** Opening Available data block **

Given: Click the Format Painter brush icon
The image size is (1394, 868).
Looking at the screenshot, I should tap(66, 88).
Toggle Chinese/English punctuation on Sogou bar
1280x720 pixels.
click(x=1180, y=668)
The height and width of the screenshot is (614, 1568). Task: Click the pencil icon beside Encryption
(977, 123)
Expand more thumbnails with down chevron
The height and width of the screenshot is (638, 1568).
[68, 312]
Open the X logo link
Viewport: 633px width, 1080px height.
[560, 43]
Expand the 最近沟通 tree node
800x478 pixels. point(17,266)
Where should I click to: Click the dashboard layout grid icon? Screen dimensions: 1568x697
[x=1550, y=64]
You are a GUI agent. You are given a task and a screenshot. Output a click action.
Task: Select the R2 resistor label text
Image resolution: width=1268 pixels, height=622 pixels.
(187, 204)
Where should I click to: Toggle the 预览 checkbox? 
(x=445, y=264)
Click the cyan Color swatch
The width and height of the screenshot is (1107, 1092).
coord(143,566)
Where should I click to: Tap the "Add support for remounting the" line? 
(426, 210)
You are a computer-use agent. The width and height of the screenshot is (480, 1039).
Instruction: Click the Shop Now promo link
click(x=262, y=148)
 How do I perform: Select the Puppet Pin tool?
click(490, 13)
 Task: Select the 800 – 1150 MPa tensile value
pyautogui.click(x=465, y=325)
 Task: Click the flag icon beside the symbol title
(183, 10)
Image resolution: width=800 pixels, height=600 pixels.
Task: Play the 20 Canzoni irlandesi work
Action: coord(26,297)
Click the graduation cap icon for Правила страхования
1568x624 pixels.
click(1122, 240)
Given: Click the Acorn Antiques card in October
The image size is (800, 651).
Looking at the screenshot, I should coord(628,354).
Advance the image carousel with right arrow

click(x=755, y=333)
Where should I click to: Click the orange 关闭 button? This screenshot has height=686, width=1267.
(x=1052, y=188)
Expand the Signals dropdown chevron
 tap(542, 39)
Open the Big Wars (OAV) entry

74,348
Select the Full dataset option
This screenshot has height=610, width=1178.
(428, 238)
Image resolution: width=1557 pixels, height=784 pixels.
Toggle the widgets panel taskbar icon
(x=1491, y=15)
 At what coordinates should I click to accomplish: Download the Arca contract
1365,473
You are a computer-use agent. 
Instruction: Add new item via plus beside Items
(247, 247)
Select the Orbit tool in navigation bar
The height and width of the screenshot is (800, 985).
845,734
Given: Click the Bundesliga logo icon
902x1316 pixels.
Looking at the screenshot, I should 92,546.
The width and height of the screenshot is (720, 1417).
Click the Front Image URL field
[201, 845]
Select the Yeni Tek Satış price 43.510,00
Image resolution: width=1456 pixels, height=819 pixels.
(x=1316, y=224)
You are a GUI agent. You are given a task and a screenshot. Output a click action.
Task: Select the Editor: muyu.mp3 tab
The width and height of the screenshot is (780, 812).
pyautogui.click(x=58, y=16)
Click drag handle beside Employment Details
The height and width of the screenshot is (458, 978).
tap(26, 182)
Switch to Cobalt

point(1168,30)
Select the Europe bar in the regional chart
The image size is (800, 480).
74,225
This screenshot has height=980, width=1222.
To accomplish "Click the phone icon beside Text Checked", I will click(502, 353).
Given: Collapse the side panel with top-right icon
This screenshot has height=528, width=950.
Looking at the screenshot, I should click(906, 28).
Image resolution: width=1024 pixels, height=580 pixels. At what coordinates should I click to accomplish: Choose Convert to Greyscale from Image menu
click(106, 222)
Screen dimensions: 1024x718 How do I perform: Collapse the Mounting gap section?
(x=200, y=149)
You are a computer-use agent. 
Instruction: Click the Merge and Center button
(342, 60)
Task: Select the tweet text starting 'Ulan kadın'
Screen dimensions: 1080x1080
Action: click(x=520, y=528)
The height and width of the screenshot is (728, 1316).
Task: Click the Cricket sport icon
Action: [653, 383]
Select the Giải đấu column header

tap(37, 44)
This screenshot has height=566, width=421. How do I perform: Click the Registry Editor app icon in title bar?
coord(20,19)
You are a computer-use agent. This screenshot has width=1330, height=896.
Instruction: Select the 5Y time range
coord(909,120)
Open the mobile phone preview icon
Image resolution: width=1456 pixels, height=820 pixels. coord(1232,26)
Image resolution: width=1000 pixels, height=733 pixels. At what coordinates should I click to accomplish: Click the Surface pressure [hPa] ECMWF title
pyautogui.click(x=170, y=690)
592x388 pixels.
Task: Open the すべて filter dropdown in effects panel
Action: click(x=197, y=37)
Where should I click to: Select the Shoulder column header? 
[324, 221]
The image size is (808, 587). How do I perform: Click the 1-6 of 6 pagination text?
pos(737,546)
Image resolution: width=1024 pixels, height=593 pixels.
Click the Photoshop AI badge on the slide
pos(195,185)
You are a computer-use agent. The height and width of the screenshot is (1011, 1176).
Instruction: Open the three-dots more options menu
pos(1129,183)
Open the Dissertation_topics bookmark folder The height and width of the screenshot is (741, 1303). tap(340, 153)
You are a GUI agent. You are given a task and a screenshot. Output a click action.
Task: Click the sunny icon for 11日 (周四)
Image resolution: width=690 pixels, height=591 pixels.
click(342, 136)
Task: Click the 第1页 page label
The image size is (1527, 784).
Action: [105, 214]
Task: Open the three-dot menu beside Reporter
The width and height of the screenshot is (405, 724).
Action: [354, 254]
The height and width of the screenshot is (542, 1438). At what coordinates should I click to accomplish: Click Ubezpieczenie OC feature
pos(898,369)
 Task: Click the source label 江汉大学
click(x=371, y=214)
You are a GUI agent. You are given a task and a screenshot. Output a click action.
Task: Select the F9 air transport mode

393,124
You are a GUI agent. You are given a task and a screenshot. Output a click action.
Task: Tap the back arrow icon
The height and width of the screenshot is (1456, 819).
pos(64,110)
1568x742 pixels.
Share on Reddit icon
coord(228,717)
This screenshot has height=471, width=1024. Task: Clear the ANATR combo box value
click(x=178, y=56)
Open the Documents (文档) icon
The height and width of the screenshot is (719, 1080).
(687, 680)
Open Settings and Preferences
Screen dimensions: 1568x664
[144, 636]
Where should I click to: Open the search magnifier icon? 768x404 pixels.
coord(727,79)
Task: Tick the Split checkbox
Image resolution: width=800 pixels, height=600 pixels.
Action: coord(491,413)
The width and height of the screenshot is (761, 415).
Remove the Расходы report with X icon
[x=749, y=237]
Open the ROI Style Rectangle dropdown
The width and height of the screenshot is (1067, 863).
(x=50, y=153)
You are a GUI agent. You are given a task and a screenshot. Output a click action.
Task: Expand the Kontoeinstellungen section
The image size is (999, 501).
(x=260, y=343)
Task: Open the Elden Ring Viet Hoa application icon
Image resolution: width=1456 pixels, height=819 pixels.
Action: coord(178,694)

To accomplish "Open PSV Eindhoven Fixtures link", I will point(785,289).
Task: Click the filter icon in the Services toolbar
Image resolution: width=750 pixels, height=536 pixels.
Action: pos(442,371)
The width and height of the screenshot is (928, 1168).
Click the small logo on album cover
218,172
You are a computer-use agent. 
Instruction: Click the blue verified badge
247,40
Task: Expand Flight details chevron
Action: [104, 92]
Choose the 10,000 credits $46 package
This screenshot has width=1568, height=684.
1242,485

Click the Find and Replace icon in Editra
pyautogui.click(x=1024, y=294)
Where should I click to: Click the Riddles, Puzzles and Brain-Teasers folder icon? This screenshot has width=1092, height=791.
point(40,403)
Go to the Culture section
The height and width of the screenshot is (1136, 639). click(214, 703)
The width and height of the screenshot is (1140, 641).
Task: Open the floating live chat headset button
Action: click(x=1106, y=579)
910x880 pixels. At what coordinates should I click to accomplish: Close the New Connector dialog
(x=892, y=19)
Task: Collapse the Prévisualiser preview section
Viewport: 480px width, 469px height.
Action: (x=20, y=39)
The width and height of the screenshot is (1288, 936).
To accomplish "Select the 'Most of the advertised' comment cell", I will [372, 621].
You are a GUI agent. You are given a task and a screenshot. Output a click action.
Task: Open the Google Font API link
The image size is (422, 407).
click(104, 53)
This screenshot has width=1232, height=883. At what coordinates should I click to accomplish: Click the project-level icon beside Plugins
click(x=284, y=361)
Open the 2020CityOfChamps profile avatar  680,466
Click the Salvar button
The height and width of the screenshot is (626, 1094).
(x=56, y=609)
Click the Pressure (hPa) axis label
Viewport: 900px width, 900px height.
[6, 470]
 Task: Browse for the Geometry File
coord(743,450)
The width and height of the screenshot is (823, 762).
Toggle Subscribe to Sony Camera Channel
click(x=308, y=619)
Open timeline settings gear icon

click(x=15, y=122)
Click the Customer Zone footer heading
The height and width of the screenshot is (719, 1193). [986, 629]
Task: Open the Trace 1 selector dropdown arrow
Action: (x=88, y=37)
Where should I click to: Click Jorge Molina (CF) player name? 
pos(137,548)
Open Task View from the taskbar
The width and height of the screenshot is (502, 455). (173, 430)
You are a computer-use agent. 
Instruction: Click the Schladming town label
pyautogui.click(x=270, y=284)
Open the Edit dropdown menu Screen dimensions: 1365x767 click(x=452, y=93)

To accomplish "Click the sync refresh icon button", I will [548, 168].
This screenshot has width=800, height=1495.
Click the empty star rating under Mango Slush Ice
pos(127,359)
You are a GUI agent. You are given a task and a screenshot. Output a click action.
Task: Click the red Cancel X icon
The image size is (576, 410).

** Closing Available data block **

Scan the listing for the string "will". Copy each line that has it.

To accomplish "Click the phone icon beside Text Checked", I will click(502, 353).
To accomplish "Open PSV Eindhoven Fixtures link", I will point(785,289).
To accomplish "Select the 'Most of the advertised' comment cell", I will [372, 621].
To accomplish "Click the sync refresh icon button", I will [548, 168].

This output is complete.